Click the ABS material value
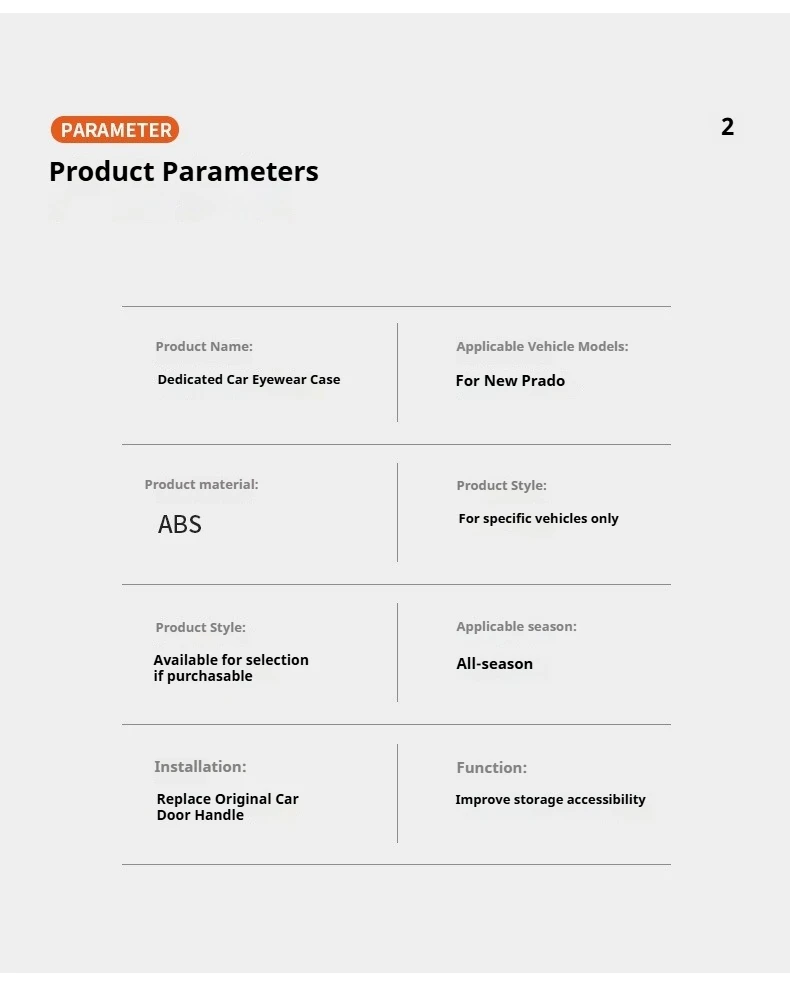This screenshot has height=988, width=790. pyautogui.click(x=180, y=524)
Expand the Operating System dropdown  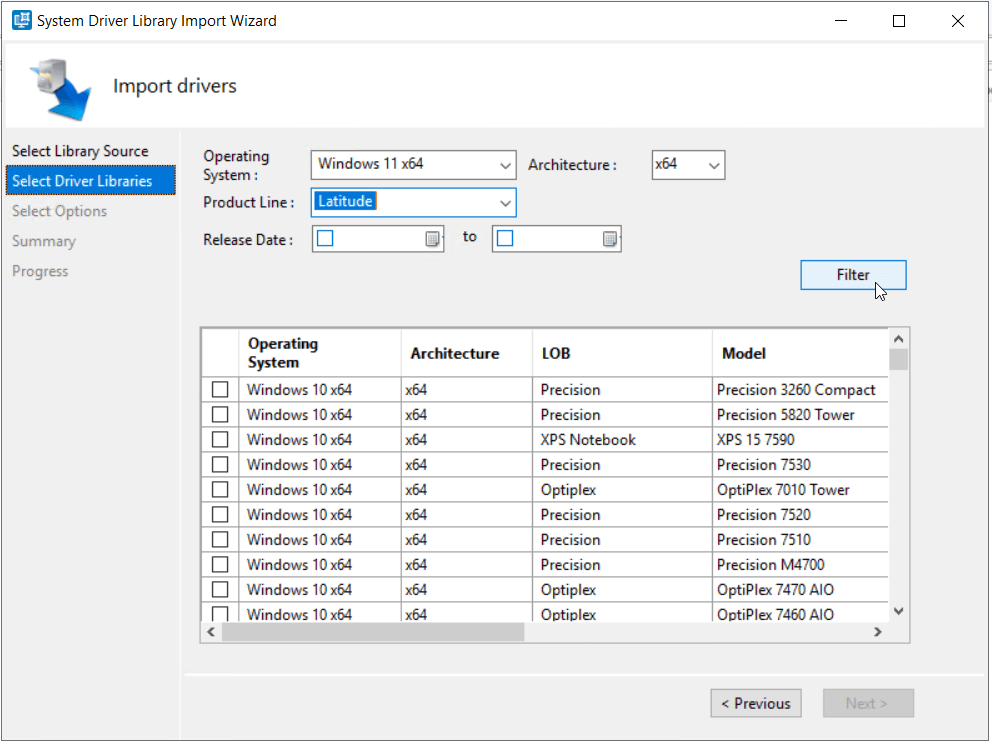[504, 165]
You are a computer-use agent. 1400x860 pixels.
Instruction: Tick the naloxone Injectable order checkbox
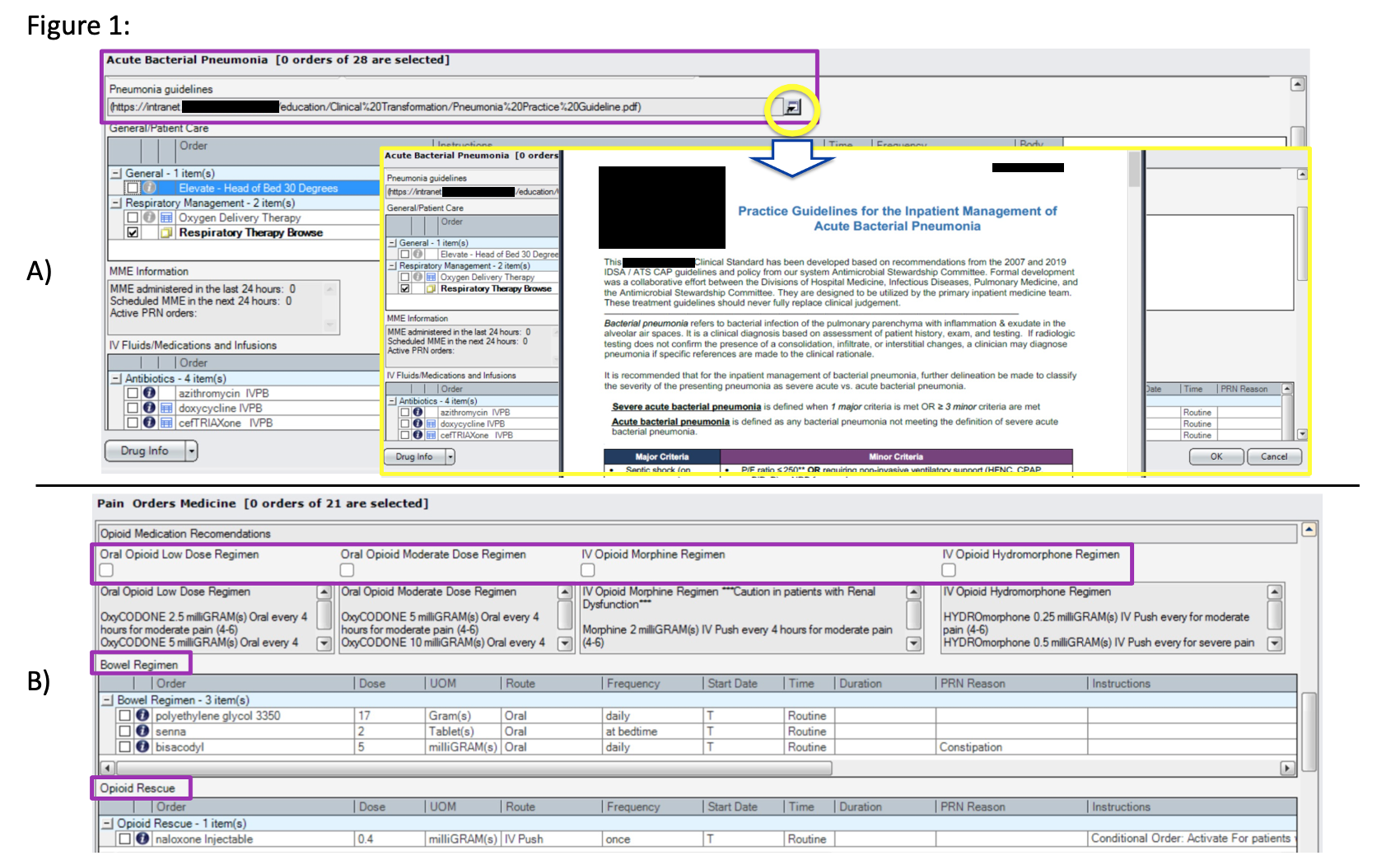click(x=124, y=839)
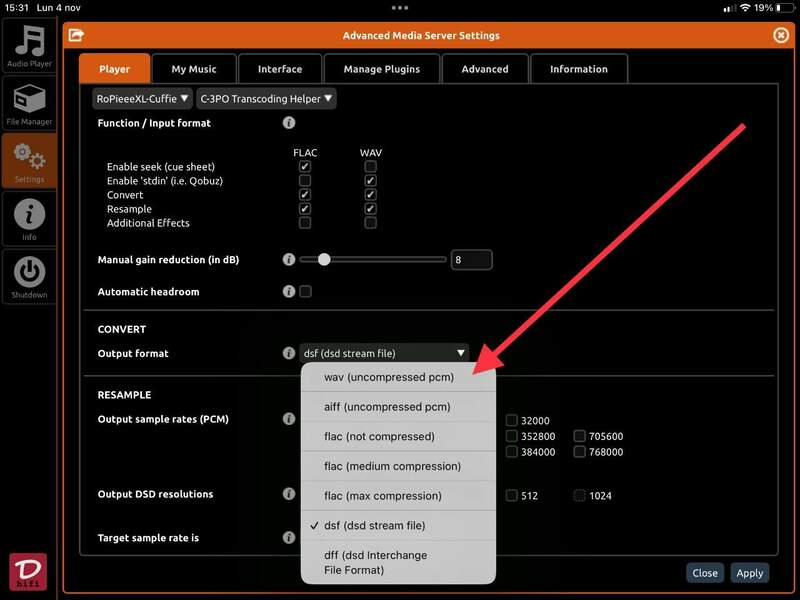
Task: Click info icon beside Manual gain reduction
Action: (289, 260)
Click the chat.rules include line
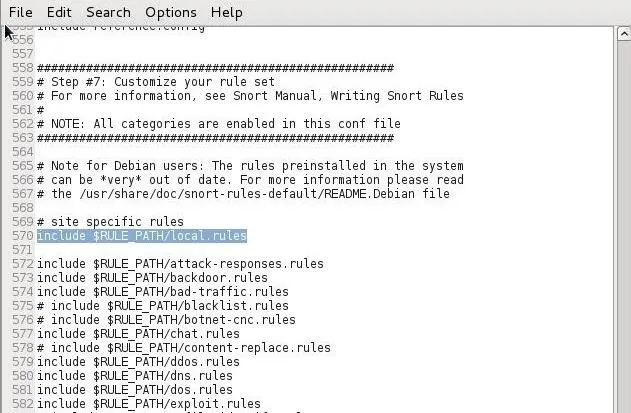The width and height of the screenshot is (631, 413). [x=138, y=334]
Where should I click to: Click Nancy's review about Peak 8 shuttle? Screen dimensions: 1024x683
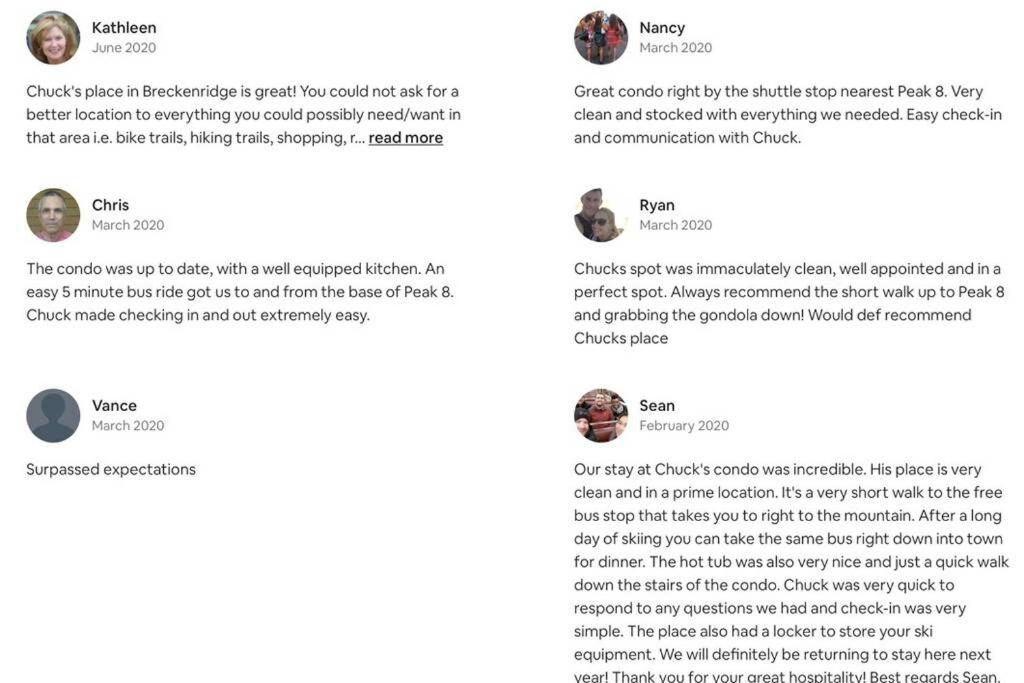[x=788, y=114]
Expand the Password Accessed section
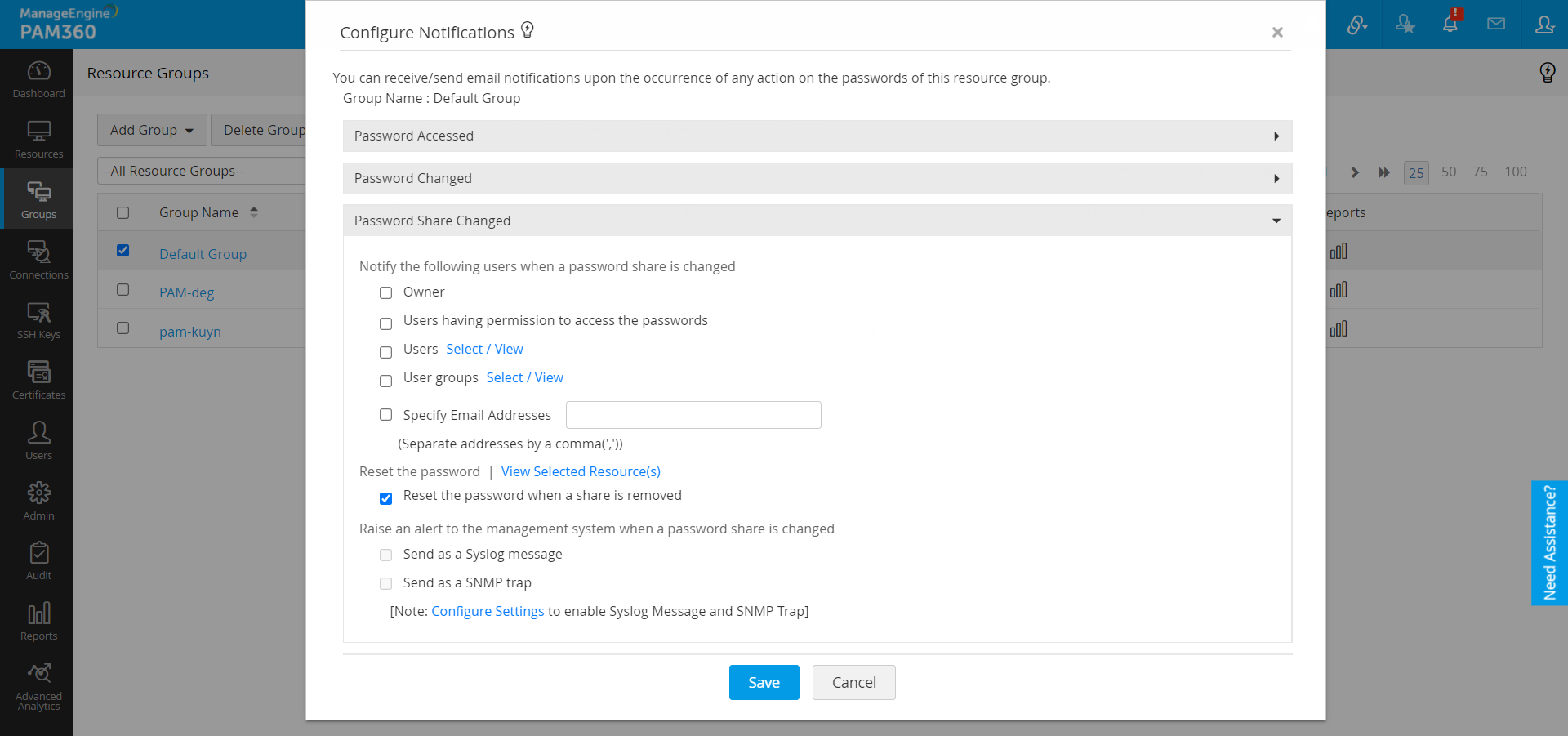This screenshot has height=736, width=1568. coord(817,136)
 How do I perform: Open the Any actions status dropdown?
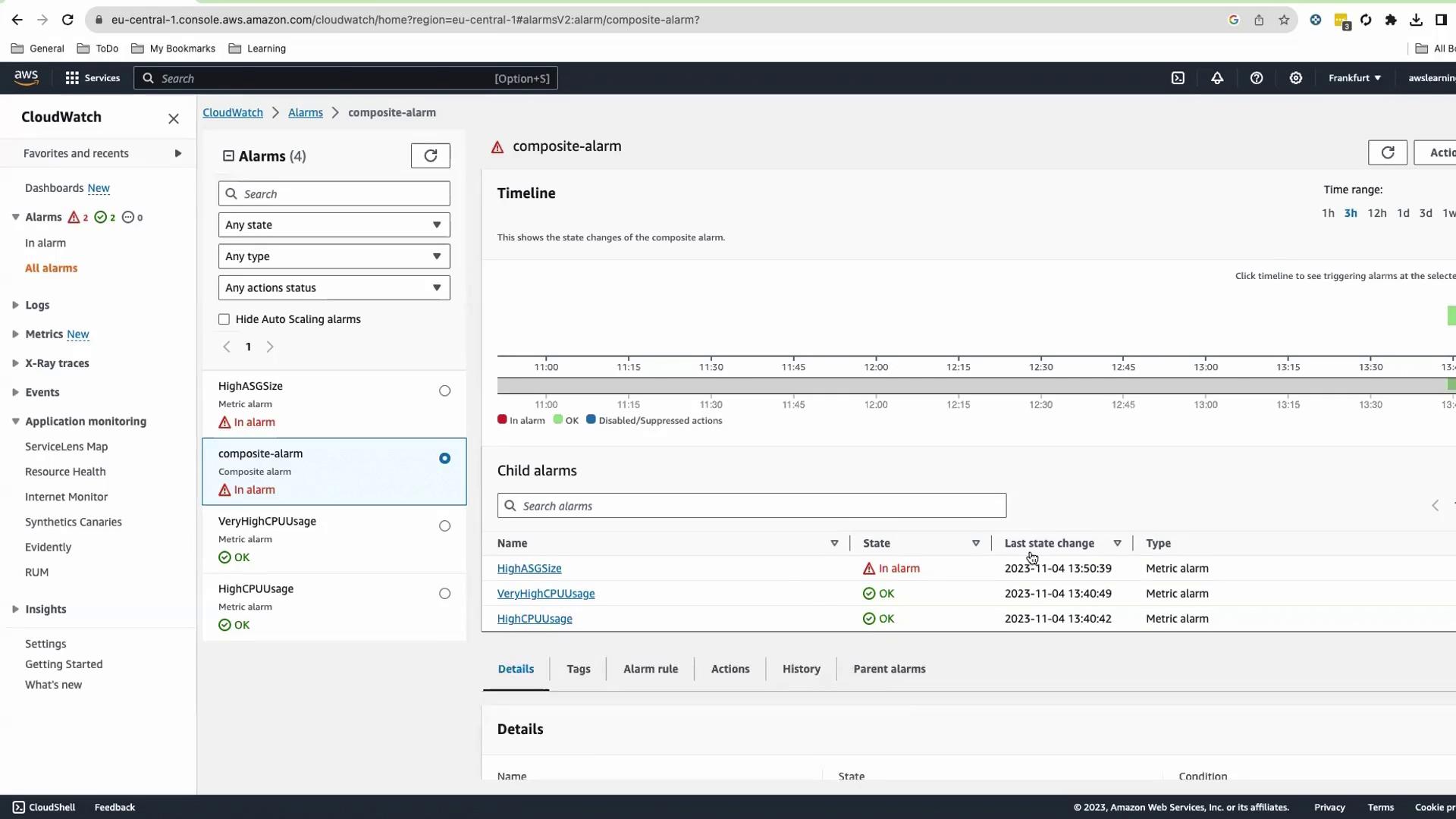click(x=334, y=288)
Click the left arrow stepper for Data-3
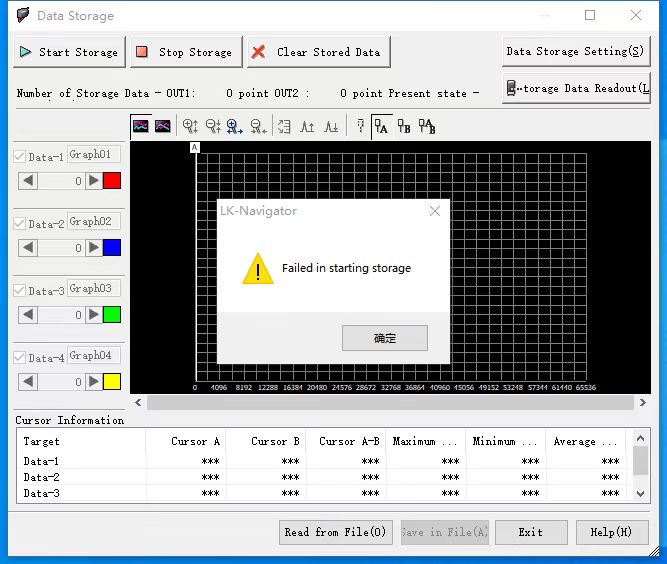The width and height of the screenshot is (667, 564). 28,315
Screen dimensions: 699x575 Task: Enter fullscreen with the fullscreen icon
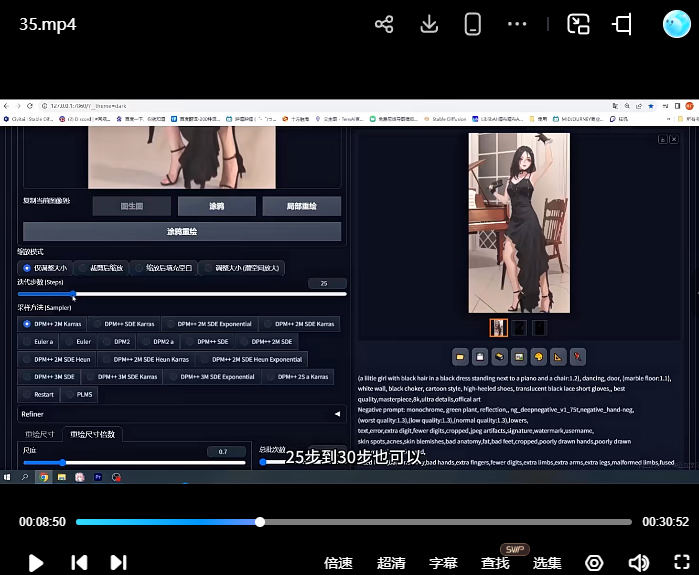682,562

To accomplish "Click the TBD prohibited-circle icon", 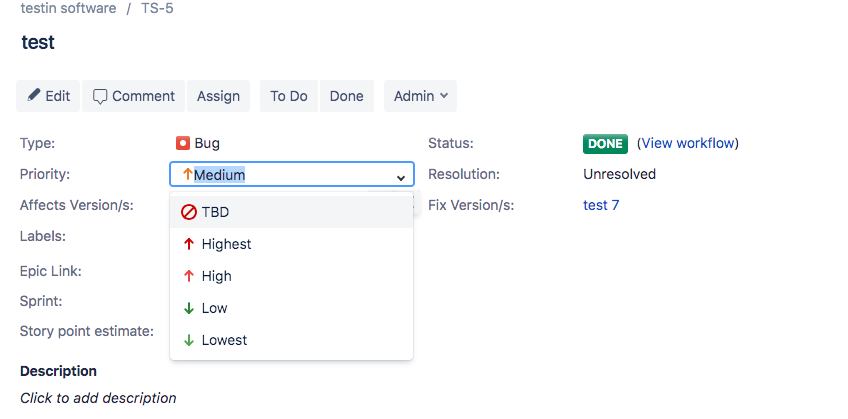I will (x=188, y=212).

:: Given request ::
Can you show every line of the listing above that contains the word "dimensions"?

:: Output for this task ::
Where should I click to: Click Nancy's review about Peak 8 shuttle? Screen dimensions: 1024x683
Screen dimensions: 699x575 Task: Enter fullscreen with the fullscreen icon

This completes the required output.